DATASET EXTRACT:
○ ○ ○ ○ ○ ○ ○

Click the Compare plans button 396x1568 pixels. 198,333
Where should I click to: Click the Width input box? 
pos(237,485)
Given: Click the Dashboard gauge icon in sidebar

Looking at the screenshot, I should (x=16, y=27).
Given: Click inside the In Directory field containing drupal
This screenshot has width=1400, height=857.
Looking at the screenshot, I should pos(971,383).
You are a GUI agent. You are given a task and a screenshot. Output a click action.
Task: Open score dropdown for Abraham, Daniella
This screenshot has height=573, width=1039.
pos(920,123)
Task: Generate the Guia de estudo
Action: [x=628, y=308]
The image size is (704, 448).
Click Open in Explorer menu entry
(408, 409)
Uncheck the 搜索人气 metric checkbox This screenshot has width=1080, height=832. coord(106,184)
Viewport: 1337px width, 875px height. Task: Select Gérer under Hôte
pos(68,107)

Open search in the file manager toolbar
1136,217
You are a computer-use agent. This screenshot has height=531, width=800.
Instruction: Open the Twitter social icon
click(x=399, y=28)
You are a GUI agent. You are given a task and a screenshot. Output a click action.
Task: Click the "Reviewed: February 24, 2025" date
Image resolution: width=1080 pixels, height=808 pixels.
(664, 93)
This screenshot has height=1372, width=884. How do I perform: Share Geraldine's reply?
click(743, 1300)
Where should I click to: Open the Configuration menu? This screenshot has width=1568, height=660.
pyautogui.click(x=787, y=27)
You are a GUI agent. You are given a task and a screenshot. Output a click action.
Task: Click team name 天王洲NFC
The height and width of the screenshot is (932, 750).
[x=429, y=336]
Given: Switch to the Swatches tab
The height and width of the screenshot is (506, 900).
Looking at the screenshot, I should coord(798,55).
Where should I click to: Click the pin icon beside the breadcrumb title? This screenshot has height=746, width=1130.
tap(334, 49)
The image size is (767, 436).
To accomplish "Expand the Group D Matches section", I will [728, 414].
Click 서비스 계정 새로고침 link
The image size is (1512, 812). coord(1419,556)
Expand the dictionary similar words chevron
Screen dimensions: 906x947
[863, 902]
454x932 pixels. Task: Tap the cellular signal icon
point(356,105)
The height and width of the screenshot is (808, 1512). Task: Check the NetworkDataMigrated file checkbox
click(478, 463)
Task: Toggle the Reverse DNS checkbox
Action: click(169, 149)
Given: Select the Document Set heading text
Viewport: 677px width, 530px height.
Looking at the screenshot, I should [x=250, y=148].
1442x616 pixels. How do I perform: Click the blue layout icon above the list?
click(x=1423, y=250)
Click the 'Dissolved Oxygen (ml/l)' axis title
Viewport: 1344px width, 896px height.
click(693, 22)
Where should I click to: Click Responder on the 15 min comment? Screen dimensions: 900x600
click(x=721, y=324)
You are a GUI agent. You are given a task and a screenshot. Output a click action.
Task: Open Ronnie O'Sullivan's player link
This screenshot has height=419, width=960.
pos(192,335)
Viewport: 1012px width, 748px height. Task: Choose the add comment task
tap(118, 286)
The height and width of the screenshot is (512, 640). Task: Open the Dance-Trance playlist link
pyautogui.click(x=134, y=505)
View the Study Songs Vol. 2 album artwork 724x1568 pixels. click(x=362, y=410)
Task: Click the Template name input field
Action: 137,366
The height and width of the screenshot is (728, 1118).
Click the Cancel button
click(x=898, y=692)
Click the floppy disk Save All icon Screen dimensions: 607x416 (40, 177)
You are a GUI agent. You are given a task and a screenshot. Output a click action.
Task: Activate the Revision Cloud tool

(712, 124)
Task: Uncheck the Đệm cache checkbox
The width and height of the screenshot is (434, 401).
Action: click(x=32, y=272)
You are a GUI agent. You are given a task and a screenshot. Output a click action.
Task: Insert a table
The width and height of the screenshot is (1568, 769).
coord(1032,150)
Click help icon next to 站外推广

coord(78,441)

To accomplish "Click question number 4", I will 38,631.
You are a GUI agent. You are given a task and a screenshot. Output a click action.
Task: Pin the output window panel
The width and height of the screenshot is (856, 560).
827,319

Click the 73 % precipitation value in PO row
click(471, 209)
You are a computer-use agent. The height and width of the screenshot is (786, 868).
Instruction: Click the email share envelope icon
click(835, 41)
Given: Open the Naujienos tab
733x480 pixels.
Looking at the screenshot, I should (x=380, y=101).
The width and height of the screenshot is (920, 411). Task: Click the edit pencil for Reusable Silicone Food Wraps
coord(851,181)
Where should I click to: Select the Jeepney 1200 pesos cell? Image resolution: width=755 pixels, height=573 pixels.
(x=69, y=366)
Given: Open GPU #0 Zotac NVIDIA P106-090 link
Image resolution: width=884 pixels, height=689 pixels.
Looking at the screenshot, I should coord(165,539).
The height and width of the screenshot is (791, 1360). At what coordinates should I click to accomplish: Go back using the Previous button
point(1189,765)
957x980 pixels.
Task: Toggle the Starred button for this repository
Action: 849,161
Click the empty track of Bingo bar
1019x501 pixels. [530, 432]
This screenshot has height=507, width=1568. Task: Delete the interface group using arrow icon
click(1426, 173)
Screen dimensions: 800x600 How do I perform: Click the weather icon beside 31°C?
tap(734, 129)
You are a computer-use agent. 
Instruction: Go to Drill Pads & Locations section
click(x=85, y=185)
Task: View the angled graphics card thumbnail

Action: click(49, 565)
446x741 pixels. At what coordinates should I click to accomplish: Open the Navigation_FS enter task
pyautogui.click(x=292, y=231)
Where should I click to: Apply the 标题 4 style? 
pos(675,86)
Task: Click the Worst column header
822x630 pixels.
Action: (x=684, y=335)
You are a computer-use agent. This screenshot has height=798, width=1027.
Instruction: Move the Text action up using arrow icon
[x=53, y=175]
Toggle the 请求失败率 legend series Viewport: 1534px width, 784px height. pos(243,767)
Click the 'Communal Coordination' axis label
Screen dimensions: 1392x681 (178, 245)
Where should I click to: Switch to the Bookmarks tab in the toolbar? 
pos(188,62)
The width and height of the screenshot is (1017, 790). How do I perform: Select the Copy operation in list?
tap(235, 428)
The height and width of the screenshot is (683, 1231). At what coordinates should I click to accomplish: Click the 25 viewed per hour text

○ ○ ○ ○ ○ ○ ○

WORK REQUEST: Every record shown above should be set down again exactly.

EXERCISE OUTPUT:
Click the Compare plans button 396x1568 pixels. 198,333
Where should I click to: Click the Width input box? 
pos(237,485)
Given: Click the Dashboard gauge icon in sidebar

Looking at the screenshot, I should (x=16, y=27).
Given: Click inside the In Directory field containing drupal
This screenshot has width=1400, height=857.
Looking at the screenshot, I should pos(971,383).
You are a GUI agent. You are given a task and a screenshot. Output a click action.
Task: Open score dropdown for Abraham, Daniella
This screenshot has height=573, width=1039.
pos(920,123)
Task: Generate the Guia de estudo
Action: [x=628, y=308]
The image size is (704, 448).
Click Open in Explorer menu entry
(408, 409)
Uncheck the 搜索人气 metric checkbox This screenshot has width=1080, height=832. coord(106,184)
Viewport: 1337px width, 875px height. Task: Select Gérer under Hôte
pos(68,107)

Open search in the file manager toolbar
1136,217
You are a computer-use agent. This screenshot has height=531, width=800.
Instruction: Open the Twitter social icon
click(x=399, y=28)
You are a GUI agent. You are given a task and a screenshot. Output a click action.
Task: Click the "Reviewed: February 24, 2025" date
Image resolution: width=1080 pixels, height=808 pixels.
(664, 93)
This screenshot has height=1372, width=884. How do I perform: Share Geraldine's reply?
click(743, 1300)
Where should I click to: Open the Configuration menu? This screenshot has width=1568, height=660.
pyautogui.click(x=787, y=27)
You are a GUI agent. You are given a task and a screenshot. Output a click action.
Task: Click team name 天王洲NFC
The height and width of the screenshot is (932, 750).
[x=429, y=336]
Given: Switch to the Swatches tab
The height and width of the screenshot is (506, 900).
Looking at the screenshot, I should coord(798,55).
Where should I click to: Click the pin icon beside the breadcrumb title? This screenshot has height=746, width=1130.
tap(334, 49)
The image size is (767, 436).
To accomplish "Expand the Group D Matches section", I will [728, 414].
Click 서비스 계정 새로고침 link
The image size is (1512, 812). coord(1419,556)
Expand the dictionary similar words chevron
Screen dimensions: 906x947
[863, 902]
454x932 pixels. Task: Tap the cellular signal icon
point(356,105)
The height and width of the screenshot is (808, 1512). Task: Check the NetworkDataMigrated file checkbox
click(478, 463)
Task: Toggle the Reverse DNS checkbox
Action: click(169, 149)
Given: Select the Document Set heading text
Viewport: 677px width, 530px height.
Looking at the screenshot, I should [x=250, y=148].
1442x616 pixels. How do I perform: Click the blue layout icon above the list?
click(x=1423, y=250)
Click the 'Dissolved Oxygen (ml/l)' axis title
Viewport: 1344px width, 896px height.
click(693, 22)
Where should I click to: Click Responder on the 15 min comment? Screen dimensions: 900x600
click(x=721, y=324)
You are a GUI agent. You are given a task and a screenshot. Output a click action.
Task: Open Ronnie O'Sullivan's player link
This screenshot has height=419, width=960.
pos(192,335)
Viewport: 1012px width, 748px height. Task: Choose the add comment task
tap(118, 286)
The height and width of the screenshot is (512, 640). Task: Open the Dance-Trance playlist link
pyautogui.click(x=134, y=505)
View the Study Songs Vol. 2 album artwork 724x1568 pixels. click(x=362, y=410)
Task: Click the Template name input field
Action: 137,366
The height and width of the screenshot is (728, 1118).
Click the Cancel button
click(x=898, y=692)
Click the floppy disk Save All icon Screen dimensions: 607x416 (40, 177)
You are a GUI agent. You are given a task and a screenshot. Output a click action.
Task: Activate the Revision Cloud tool

(712, 124)
Task: Uncheck the Đệm cache checkbox
The width and height of the screenshot is (434, 401).
Action: click(x=32, y=272)
You are a GUI agent. You are given a task and a screenshot. Output a click action.
Task: Insert a table
The width and height of the screenshot is (1568, 769).
coord(1032,150)
Click help icon next to 站外推广

coord(78,441)

To accomplish "Click question number 4", I will 38,631.
You are a GUI agent. You are given a task and a screenshot. Output a click action.
Task: Pin the output window panel
The width and height of the screenshot is (856, 560).
827,319

Click the 73 % precipitation value in PO row
click(471, 209)
You are a computer-use agent. The height and width of the screenshot is (786, 868).
Instruction: Click the email share envelope icon
click(835, 41)
Given: Open the Naujienos tab
733x480 pixels.
Looking at the screenshot, I should (x=380, y=101).
The width and height of the screenshot is (920, 411). Task: Click the edit pencil for Reusable Silicone Food Wraps
coord(851,181)
Where should I click to: Select the Jeepney 1200 pesos cell? Image resolution: width=755 pixels, height=573 pixels.
(x=69, y=366)
Given: Open GPU #0 Zotac NVIDIA P106-090 link
Image resolution: width=884 pixels, height=689 pixels.
Looking at the screenshot, I should coord(165,539).
The height and width of the screenshot is (791, 1360). At what coordinates should I click to accomplish: Go back using the Previous button
point(1189,765)
957x980 pixels.
Task: Toggle the Starred button for this repository
Action: 849,161
Click the empty track of Bingo bar
1019x501 pixels. [530, 432]
This screenshot has height=507, width=1568. Task: Delete the interface group using arrow icon
click(1426, 173)
Screen dimensions: 800x600 How do I perform: Click the weather icon beside 31°C?
tap(734, 129)
You are a computer-use agent. 
Instruction: Go to Drill Pads & Locations section
click(x=85, y=185)
Task: View the angled graphics card thumbnail

Action: click(49, 565)
446x741 pixels. At what coordinates should I click to accomplish: Open the Navigation_FS enter task
pyautogui.click(x=292, y=231)
Where should I click to: Apply the 标题 4 style? 
pos(675,86)
Task: Click the Worst column header
822x630 pixels.
Action: (x=684, y=335)
You are a computer-use agent. This screenshot has height=798, width=1027.
Instruction: Move the Text action up using arrow icon
[x=53, y=175]
Toggle the 请求失败率 legend series Viewport: 1534px width, 784px height. pos(243,767)
Click the 'Communal Coordination' axis label
Screen dimensions: 1392x681 (178, 245)
Where should I click to: Switch to the Bookmarks tab in the toolbar? 
pos(188,62)
The width and height of the screenshot is (1017, 790). How do I perform: Select the Copy operation in list?
tap(235, 428)
The height and width of the screenshot is (683, 1231). At what coordinates should I click to accomplish: Click the 25 viewed per hour text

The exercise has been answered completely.